> [TEXT SEGMENT]
Buckle up for WAAAAAAAYY too much pondering on the function of literature
I’m troubled.
I try very hard to keep myself honest, to avoid the trap of continuing to believe something because I believe it.
Some words from Chekhov that set in motion my current internal-water-muddying:
That the world “swarms with male and female scum” is perfectly true. Human nature is imperfect… But to think that the task of literature is to gather the pure grain from the muck heap is to reject literature itself. Artistic literature is called so because it depicts life as it really is. Its aim is truth – unconditional and honest…
You are right in demanding that an artist should take an intelligent attitude to his work, but you confuse two things: solving a problem and stating a problem correctly. It is only the second that is obligatory for the artist.
I just read this very annoying essay by Francine Prose in which she tells us about her semester commuting to teach creative writing, occasionally dropping pronouncements on her class, rules which she would almost invariably find broken by a Chekhov story on the commute home – y’see, there are rules, but all rules can be broken if broken well, see the two sides, PROFOUND, huh? (This seems to be the house style of the essay collection, well-worded positions of compromise between oppositional pairs, and it gets more fucking annoying with each iteration.)
But, the passages from Chekhov’s letters that she included near the end of the piece got my juices goin’ a little. I felt an instinctive intellectual kinship with them right away.

> [EXERCISES]
1. Summarize the post on the function of literature in two sentences.
2. In the post on the function of literature, what does Chekhov say is the only thing obligatory for the artist?

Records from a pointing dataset
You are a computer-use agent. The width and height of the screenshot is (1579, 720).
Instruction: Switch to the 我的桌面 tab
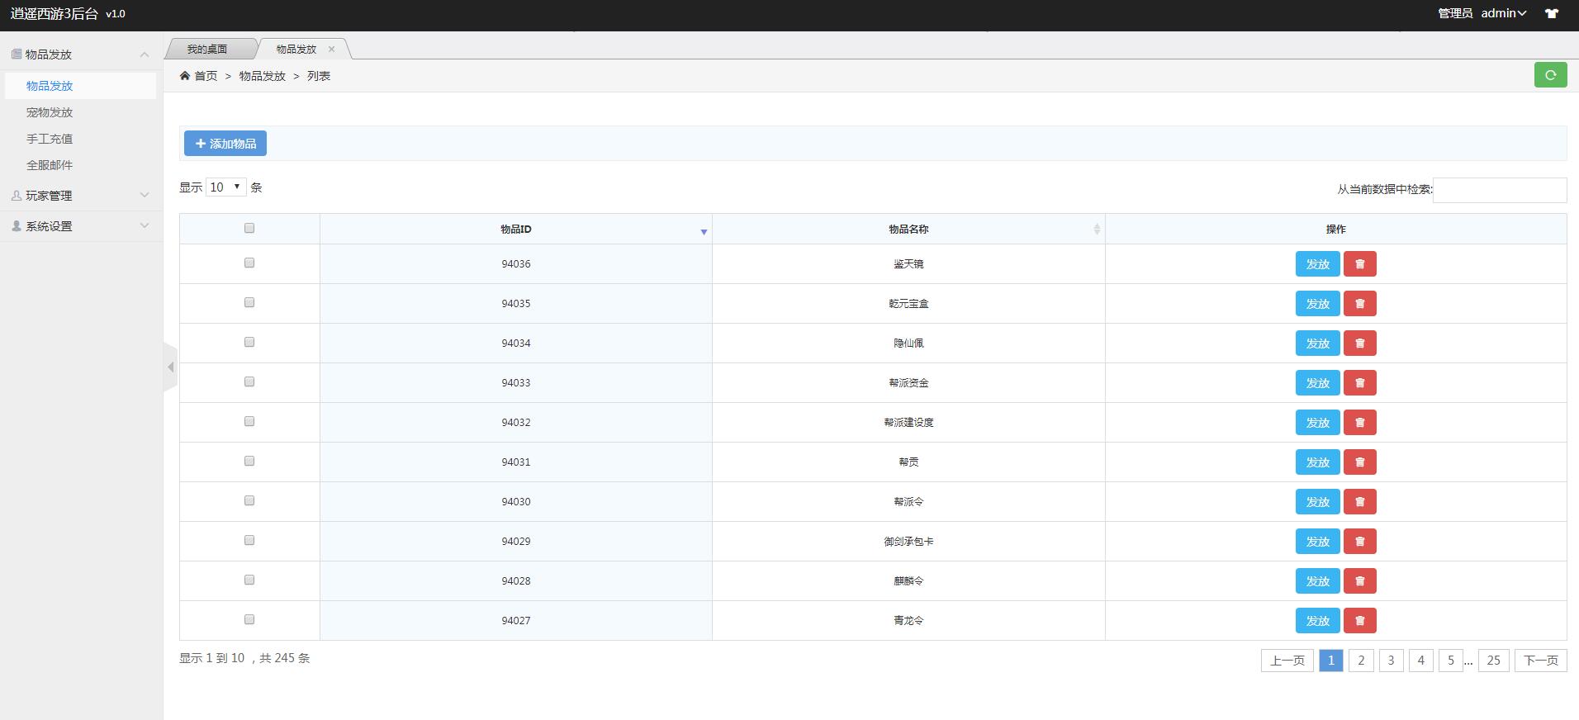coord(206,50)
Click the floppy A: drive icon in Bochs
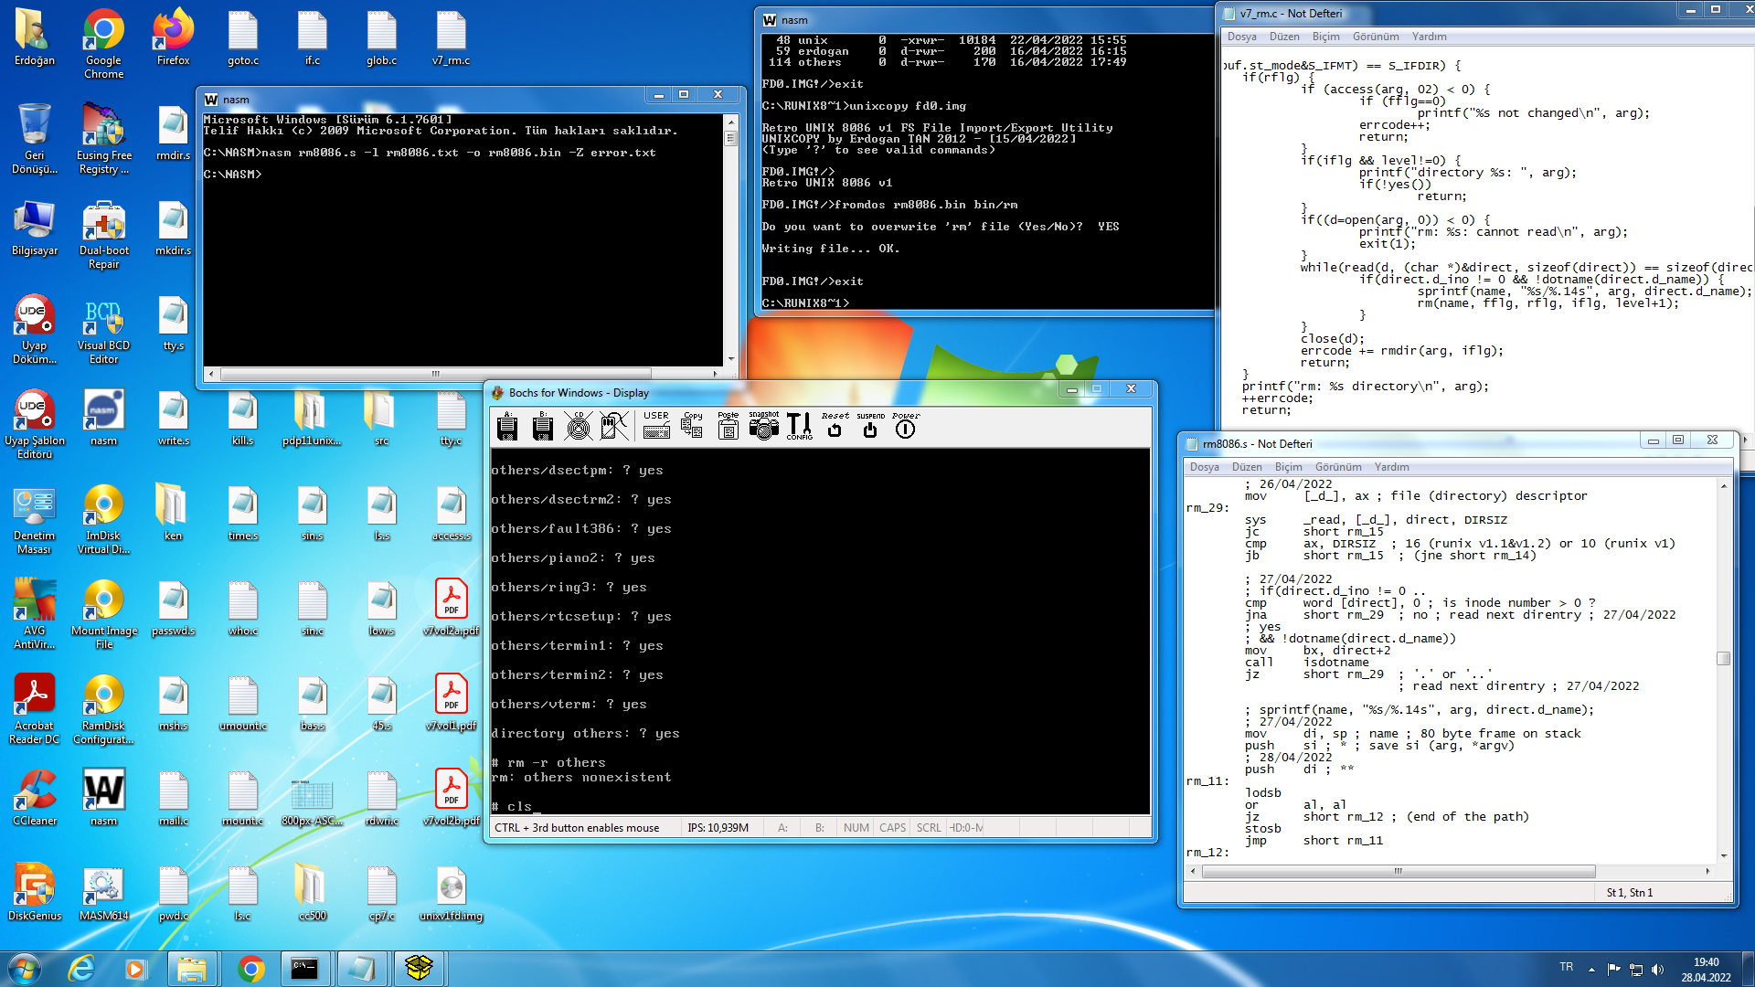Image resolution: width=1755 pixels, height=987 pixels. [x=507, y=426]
==
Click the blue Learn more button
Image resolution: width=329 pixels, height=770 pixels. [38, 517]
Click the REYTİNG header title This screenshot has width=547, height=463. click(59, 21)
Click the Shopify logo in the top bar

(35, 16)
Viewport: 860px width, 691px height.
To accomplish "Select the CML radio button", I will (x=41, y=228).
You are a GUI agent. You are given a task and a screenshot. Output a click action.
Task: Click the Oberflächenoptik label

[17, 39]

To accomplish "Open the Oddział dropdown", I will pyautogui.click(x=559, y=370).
* * *
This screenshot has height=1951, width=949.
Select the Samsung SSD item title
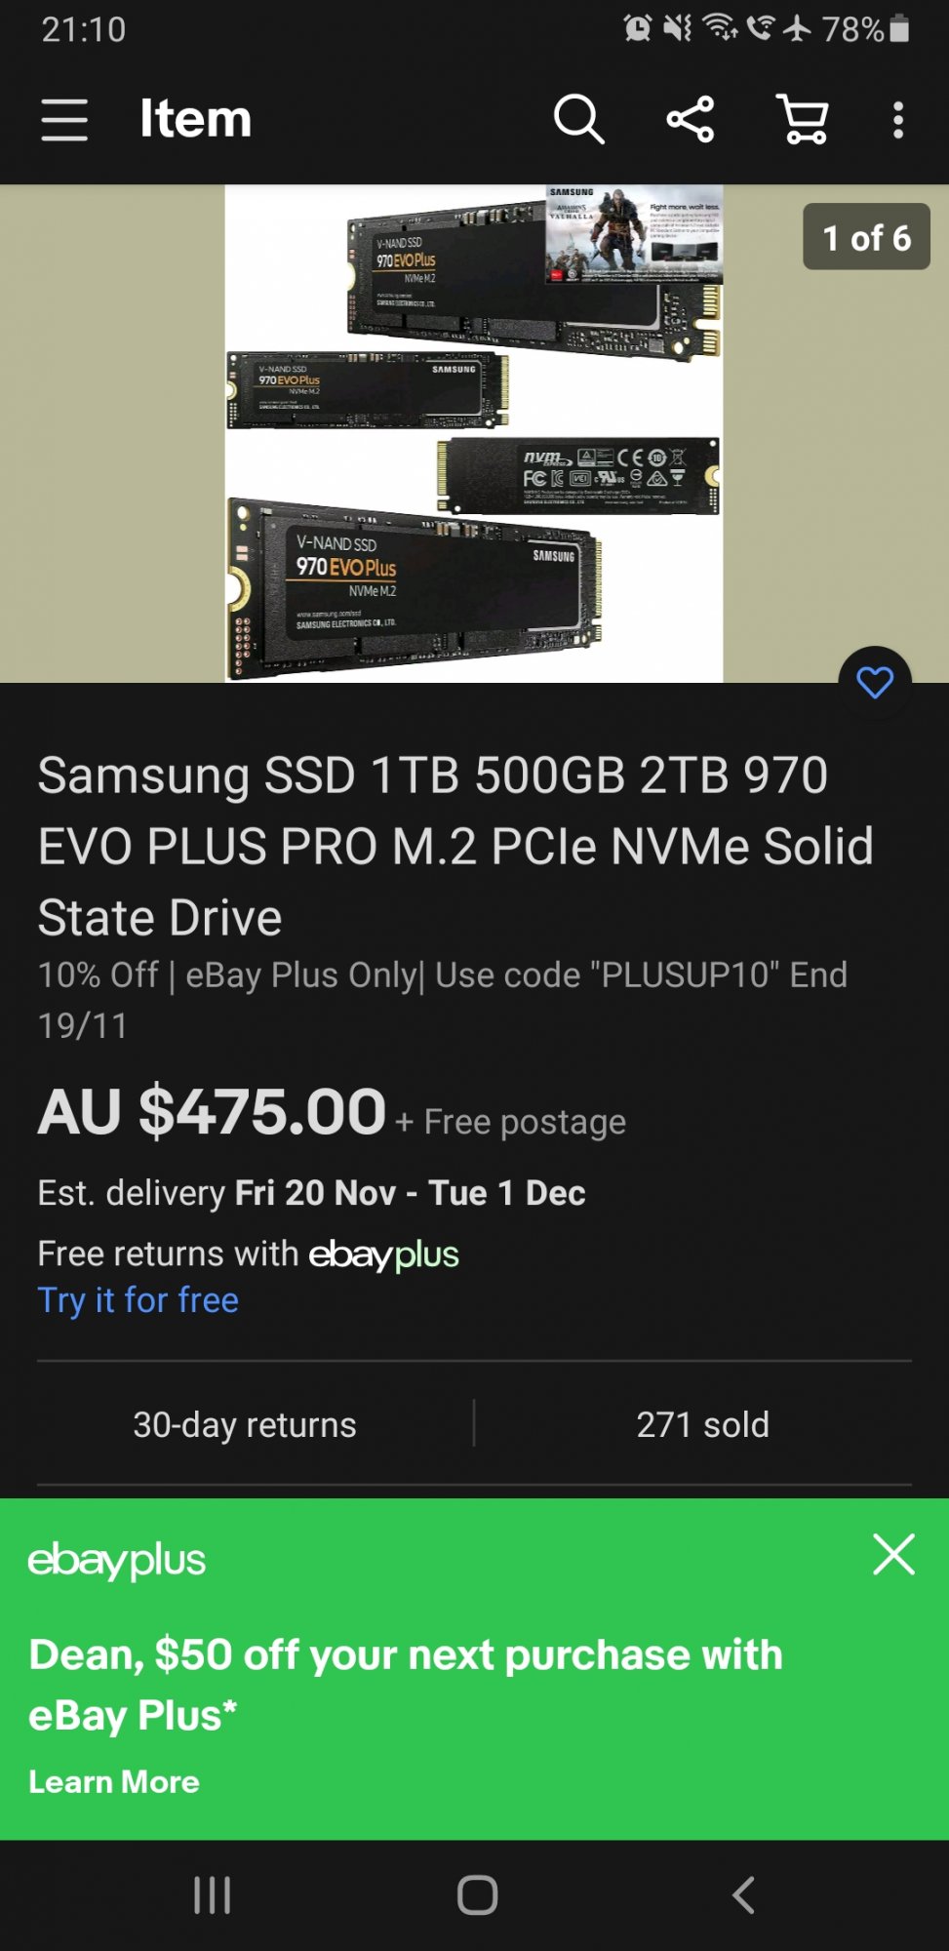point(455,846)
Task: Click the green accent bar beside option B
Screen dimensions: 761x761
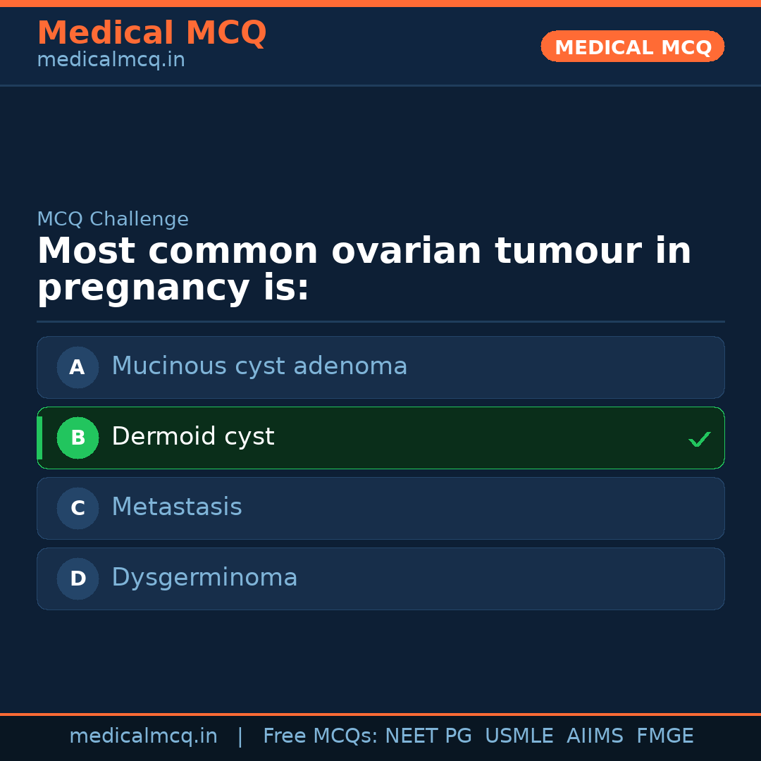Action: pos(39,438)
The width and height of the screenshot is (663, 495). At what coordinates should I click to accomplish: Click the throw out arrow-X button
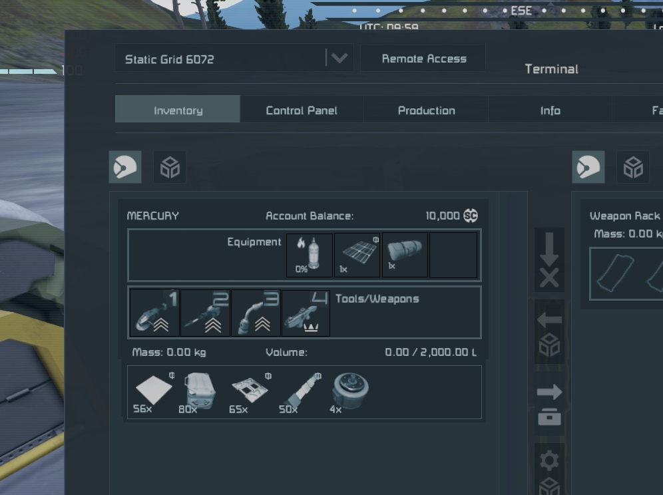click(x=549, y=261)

> [ANSWERS TO THE PROBLEMS]
1. The writer, troubled and trying to stay honest, reflects on Chekhov's view that literature must depict life as it really is and that an artist is obliged only to state a problem correctly, not to solve it. The writer found Francine Prose's essay about teaching creative writing annoying, but felt an instinctive intellectual kinship with the passages from Chekhov's letters quoted near its end.

2. Stating a problem correctly.